## What is needed:
Print everything from the line containing "Describe the element at coordinates (807, 308)" down to the line containing "navigation button located", both included, with no change to the text of those rows. Omit the pictures from your answer.

## Supplied material:
** Start **
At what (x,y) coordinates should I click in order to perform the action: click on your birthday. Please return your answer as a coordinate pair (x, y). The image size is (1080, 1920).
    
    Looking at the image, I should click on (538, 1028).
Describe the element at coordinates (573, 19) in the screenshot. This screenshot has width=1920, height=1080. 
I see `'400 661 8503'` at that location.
** End **
** Start **
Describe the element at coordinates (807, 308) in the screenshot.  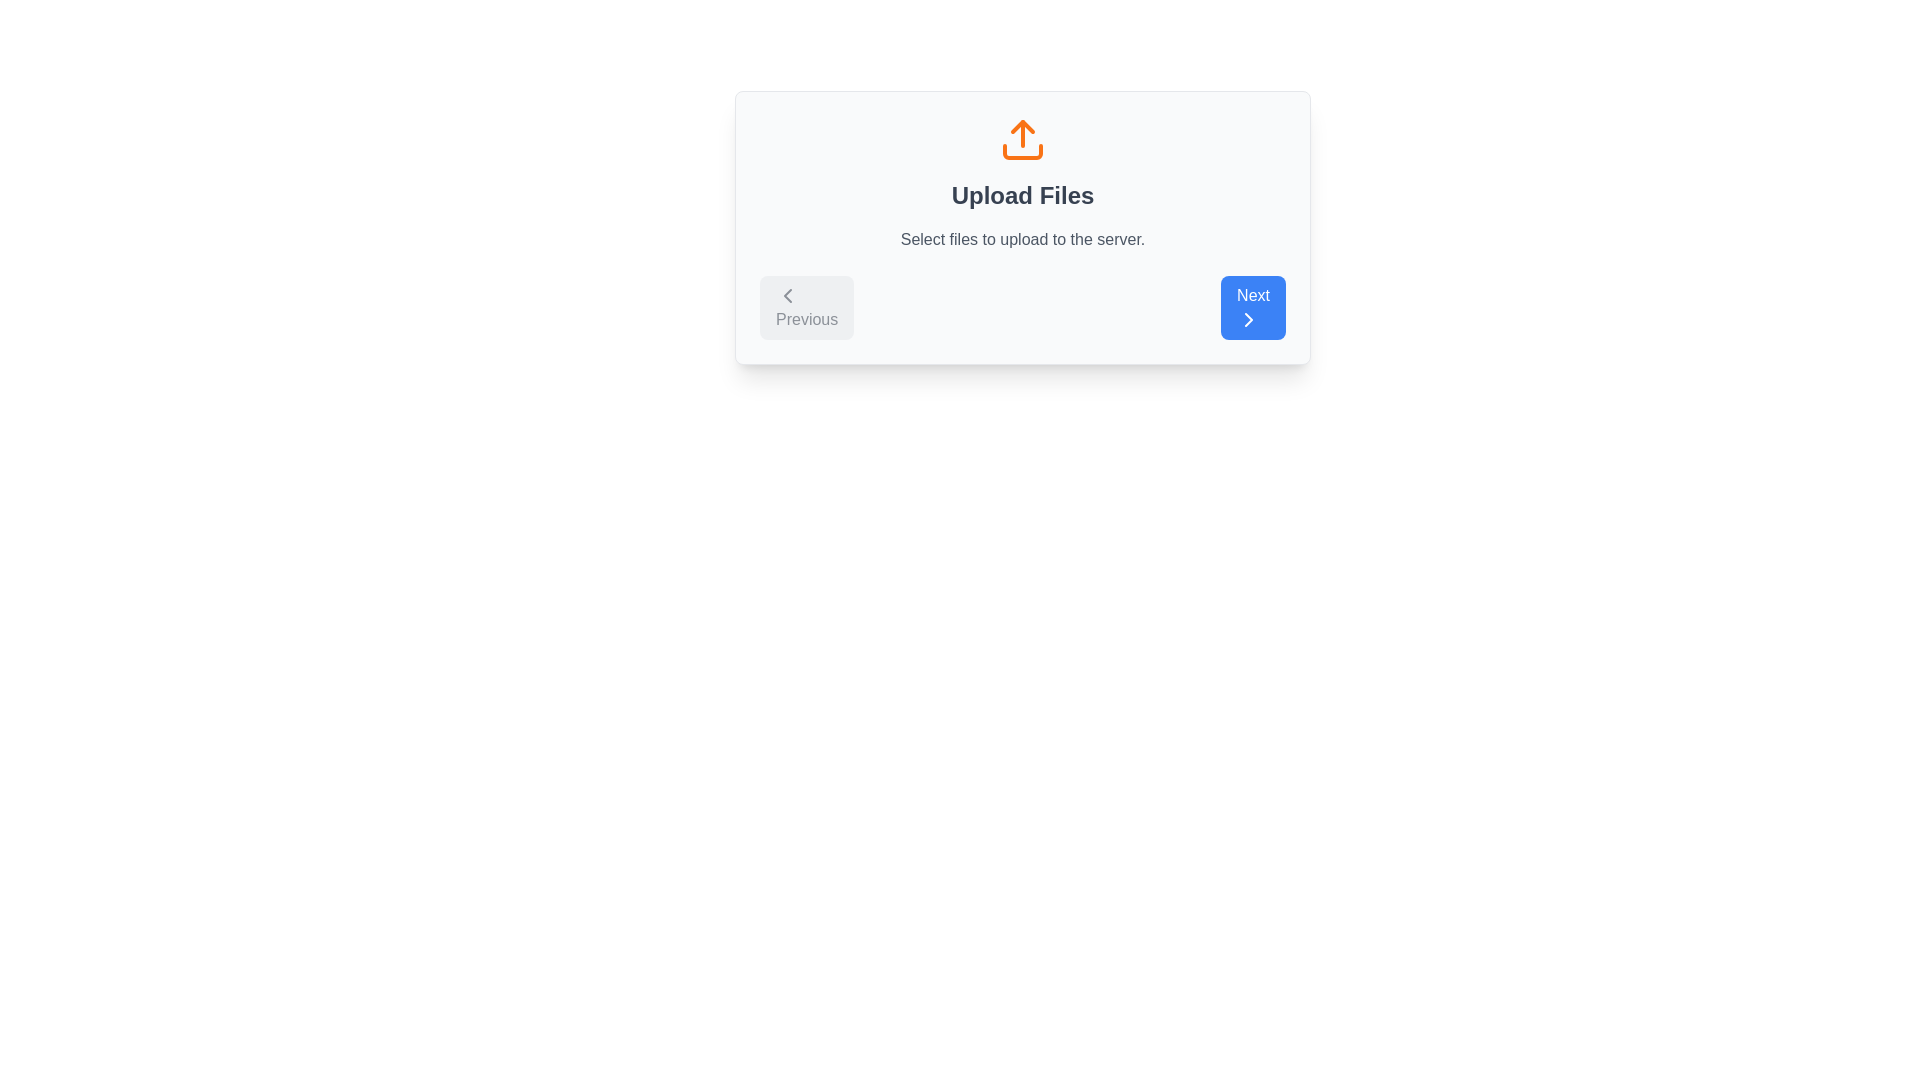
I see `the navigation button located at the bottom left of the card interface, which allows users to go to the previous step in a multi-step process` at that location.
** End **
## Solved exercise:
Describe the element at coordinates (807, 308) in the screenshot.  
I see `the navigation button located at the bottom left of the card interface, which allows users to go to the previous step in a multi-step process` at that location.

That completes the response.